Why China Is the Perfect Place to Avoid a Traditional Christmas

Here in our modern hotel in the mountains of Moganshan, there were no traces of the area's infamous colonial past that would have had white people served their traditional Christmas fare regardless of practicality, throughout the early 20th Century.
Sarah O'Meara

As the waiter poured gravy over my turkey, while Spotify streamed cheesy Christmas tunes into our Chinese hotel room, I asked a stupid question.

So how many times have you done this today?

The young man with a wonderful amount of thick black hair whose name badge said his name was 'Tony', looked back at me blankly.

I tried again: "How many turkeys have you served today. Christmas Day?"

"I have never done this before," he replied in precise English, before placing the oh-so-modern test tube of gravy down artfully next to my plate and vanishing into the background.

Table being laid for Christmas dinner

The date said December 25. But it wasn't really Christmas.

Yes, tiny stockings filled with sweets had been delivered by hotel staff sporting reindeer head bands the night before. But Tony's answer underlined the point. These festive trimmings were just an illusion.

And it was a huge relief.

Here in our modern hotel in the mountains of Moganshan, there were no traces of the area's infamous colonial past that would have had white people served their traditional Christmas fare regardless of practicality, throughout the early 20th Century.

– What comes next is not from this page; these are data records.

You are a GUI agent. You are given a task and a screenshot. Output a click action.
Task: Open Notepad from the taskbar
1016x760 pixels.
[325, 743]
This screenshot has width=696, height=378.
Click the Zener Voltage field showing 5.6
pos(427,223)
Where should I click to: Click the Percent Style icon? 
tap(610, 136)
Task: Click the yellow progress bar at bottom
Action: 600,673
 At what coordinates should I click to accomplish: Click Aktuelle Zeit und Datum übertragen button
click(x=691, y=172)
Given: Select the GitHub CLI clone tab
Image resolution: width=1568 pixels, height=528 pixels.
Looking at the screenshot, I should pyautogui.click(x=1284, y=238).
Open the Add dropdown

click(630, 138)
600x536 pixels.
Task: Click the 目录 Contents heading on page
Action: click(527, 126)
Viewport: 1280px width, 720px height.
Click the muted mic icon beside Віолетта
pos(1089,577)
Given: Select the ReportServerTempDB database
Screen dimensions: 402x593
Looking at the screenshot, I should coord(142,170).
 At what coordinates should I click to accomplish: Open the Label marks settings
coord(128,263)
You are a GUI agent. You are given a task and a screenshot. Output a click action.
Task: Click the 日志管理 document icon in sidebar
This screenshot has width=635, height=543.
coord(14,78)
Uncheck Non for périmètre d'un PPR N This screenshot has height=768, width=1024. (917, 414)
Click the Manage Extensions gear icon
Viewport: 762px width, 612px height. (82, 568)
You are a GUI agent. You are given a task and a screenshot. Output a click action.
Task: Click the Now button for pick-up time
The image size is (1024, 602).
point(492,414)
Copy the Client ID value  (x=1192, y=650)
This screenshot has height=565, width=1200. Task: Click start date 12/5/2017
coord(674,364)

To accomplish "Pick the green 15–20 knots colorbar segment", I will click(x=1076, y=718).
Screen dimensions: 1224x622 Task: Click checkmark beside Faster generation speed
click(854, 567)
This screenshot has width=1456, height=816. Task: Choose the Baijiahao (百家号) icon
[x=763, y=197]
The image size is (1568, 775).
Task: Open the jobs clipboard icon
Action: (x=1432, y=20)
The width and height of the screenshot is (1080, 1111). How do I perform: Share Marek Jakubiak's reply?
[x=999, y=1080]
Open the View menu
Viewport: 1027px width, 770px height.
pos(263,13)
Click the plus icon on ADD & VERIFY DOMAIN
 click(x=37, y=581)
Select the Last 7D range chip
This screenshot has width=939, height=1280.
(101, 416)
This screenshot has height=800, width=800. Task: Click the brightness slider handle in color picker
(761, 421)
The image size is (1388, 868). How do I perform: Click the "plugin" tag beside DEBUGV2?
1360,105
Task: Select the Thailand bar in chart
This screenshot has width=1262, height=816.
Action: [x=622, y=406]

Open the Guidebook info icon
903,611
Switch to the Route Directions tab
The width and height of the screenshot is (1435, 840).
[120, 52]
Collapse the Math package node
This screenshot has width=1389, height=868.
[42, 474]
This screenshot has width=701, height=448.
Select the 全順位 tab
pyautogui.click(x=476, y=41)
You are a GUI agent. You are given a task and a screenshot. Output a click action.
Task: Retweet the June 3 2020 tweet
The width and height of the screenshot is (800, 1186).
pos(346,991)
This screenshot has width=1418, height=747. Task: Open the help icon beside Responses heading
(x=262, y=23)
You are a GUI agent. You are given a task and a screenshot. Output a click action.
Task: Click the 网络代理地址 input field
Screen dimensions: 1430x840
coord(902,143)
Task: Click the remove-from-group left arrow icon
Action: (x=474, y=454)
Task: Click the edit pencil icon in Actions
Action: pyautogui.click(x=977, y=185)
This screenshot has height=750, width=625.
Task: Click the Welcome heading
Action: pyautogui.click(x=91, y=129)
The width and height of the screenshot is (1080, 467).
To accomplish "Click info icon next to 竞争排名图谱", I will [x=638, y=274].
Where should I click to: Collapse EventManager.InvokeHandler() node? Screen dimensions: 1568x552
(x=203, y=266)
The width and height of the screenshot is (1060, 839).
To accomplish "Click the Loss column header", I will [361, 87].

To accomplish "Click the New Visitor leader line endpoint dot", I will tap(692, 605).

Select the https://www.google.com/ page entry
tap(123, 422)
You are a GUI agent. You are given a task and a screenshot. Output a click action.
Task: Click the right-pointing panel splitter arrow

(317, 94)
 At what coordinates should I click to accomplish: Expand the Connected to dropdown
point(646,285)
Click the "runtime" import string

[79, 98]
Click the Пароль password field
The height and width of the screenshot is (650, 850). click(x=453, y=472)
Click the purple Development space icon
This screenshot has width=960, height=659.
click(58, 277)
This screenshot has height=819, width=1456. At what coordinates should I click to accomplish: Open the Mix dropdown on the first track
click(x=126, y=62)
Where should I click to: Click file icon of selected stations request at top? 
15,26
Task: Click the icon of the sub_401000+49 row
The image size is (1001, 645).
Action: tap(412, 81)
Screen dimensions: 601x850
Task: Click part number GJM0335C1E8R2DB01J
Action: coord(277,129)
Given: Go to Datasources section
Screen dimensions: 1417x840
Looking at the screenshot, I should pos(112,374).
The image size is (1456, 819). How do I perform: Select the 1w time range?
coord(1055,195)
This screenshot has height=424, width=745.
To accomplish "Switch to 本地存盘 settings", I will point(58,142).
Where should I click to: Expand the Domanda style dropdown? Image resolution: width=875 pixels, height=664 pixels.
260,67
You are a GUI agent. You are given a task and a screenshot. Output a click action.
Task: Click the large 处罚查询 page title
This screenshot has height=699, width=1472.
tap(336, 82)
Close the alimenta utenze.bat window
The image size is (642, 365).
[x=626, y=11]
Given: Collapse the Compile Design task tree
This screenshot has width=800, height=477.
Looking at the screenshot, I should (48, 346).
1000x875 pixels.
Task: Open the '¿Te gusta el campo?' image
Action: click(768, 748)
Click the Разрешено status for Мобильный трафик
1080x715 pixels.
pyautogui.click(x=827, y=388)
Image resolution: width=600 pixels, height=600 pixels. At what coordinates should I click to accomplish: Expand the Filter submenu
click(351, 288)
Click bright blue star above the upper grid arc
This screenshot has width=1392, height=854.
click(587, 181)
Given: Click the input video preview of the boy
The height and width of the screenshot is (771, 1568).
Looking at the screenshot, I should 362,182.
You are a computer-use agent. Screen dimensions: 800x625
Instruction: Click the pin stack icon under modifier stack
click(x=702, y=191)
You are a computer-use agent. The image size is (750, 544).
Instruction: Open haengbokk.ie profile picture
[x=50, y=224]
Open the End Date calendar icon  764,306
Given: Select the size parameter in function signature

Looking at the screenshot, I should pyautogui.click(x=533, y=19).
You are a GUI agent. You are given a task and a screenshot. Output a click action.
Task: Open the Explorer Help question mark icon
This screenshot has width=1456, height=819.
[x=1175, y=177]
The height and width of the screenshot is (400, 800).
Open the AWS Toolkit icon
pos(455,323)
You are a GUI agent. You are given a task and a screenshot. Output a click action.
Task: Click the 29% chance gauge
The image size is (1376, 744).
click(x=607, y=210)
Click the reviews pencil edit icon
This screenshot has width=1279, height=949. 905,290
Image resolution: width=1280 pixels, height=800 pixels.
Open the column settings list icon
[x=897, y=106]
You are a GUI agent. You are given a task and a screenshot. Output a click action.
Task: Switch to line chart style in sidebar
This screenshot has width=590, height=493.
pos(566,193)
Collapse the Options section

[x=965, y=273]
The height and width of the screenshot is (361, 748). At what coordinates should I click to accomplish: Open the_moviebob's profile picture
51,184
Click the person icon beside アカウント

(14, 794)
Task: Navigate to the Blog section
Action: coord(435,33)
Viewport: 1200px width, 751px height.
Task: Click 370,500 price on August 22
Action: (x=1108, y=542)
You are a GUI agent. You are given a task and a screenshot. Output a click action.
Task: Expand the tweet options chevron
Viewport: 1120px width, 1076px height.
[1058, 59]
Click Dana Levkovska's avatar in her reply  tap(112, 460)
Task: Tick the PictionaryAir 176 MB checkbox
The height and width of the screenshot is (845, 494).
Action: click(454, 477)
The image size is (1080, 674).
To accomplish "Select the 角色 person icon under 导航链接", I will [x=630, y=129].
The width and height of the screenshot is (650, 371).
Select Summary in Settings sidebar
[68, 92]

The wealthy expatriate families who used Moganshan as an escape from Shanghai until Chairman Mao turfed them out, and would have recreated the wilds of Sussex among the bamboo forests every winter, are nowhere to be seen.

Instead, my husband and I have the privilege of being the first guests at naked Stables to request a turkey on Christmas Day.

To be honest, I was glad the spell has finally been broken. That this was not some kind of wormhole to a white supremacist expat kingdom.

No Shanghai expat worth their salt is ignorant of Moganshan, the rural playground of the first European families to live in China after the Opium Wars. But once you learn of its existence, you almost wish you never knew.

The idea casts a strange spell over you.

In your daydreams you imagine beautiful stone villas, tennis courts and swimming pools lying in varying states of repair and disrepair up in the hills, waiting for a modern Gatsby (i.e. you) to come and save them.

View from the balcony of our treetop villa

Like Gatsby, you're driven a little mad by dreams of fire-lit evenings, cocktails and servants.

As a result, when we finally decided to visit Moganshan for Christmas, I half expected to see Grace Kelly waving her racquet asking for a lift, as we ascended the hills in our people carrier.

Yet in our eco-resort, three hours drive from our home in Shanghai, such retro nonsense has been firmly swept away.

We arrived to find the place humming with Chinese families eager to participate in outdoor life. And we were the only foreign couple in the dining room.

Guests take a canter around the paddock after breakfast

Naked Stables opened in 2010 to serve as a direct contrast to all that had gone before on the mountain.

The team behind the naked Retreats brand have created a resort that blows away the cobwebs.

Gone are resource-intensive catering arrangements to keep visitors happy. Instead, the site operates on renewable power, uses sustainable building materials and grows its own food.

Guests participate in their environment, rather than merely see it as a backdrop for fun and frolics.

So in our sustainably built eco-villa, we toasted Christmas, with a happy sense that Moganshan's link with the past was being broken. And it was a good thing.